Assigned task.
Every line from the one with "Select the Størrelse" to the final line of the listing below should be repeated exactly, and only those.

Segment Open

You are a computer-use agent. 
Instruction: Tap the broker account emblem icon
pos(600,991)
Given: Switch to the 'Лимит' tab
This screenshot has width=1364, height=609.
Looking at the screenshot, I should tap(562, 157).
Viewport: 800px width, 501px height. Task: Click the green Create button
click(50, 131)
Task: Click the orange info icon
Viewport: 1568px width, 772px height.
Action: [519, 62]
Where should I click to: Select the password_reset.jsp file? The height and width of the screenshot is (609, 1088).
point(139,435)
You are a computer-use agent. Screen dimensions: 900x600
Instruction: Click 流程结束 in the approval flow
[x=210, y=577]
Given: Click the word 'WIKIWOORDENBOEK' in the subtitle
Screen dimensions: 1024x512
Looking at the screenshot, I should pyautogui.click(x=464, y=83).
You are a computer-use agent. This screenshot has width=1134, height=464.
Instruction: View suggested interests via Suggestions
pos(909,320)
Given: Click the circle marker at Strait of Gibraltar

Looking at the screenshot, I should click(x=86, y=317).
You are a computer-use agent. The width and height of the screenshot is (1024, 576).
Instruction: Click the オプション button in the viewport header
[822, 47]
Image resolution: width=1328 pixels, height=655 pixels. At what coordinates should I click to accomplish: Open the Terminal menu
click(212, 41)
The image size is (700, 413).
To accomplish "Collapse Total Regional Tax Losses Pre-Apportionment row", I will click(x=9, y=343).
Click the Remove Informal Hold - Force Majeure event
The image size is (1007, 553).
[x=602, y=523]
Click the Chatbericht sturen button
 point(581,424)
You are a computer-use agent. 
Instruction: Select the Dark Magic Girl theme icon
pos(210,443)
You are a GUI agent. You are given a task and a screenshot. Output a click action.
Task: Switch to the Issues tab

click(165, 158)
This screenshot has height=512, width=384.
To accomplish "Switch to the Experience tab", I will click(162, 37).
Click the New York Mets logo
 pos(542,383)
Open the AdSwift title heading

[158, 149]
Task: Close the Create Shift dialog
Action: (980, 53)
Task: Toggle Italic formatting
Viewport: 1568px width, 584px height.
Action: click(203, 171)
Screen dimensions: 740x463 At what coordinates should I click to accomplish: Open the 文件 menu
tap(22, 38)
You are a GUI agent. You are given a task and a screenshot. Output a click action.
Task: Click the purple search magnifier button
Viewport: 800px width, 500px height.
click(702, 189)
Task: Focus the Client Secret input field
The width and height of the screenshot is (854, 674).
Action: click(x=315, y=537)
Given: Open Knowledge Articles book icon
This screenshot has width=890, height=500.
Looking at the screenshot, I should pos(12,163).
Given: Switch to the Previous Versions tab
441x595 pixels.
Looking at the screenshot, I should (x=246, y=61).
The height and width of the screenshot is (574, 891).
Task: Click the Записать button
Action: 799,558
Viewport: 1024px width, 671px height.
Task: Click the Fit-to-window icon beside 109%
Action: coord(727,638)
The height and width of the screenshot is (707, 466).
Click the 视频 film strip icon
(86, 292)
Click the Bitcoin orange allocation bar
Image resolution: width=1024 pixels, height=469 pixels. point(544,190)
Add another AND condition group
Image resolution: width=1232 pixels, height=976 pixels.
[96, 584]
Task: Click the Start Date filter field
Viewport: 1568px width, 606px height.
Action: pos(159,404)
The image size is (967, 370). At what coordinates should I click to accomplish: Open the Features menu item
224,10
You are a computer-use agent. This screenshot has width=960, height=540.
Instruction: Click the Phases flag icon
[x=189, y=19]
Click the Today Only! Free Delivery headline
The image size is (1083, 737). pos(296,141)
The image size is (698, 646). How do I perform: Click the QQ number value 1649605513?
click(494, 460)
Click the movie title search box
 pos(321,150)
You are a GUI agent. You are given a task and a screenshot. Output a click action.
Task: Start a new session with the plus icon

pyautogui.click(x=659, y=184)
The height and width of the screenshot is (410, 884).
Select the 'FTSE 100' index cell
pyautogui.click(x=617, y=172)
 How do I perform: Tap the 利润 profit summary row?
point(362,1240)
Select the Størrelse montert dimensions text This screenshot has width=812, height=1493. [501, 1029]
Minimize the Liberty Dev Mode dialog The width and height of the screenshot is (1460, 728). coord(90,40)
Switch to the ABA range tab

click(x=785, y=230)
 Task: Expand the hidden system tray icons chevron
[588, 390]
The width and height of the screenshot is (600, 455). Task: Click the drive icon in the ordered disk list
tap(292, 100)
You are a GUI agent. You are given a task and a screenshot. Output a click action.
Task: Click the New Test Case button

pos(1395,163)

Segment Closed

Response below.
Select the Størrelse montert dimensions text This screenshot has width=812, height=1493. [501, 1029]
Minimize the Liberty Dev Mode dialog The width and height of the screenshot is (1460, 728). coord(90,40)
Switch to the ABA range tab

click(x=785, y=230)
 Task: Expand the hidden system tray icons chevron
[588, 390]
The width and height of the screenshot is (600, 455). Task: Click the drive icon in the ordered disk list
tap(292, 100)
You are a GUI agent. You are given a task and a screenshot. Output a click action.
Task: Click the New Test Case button

pos(1395,163)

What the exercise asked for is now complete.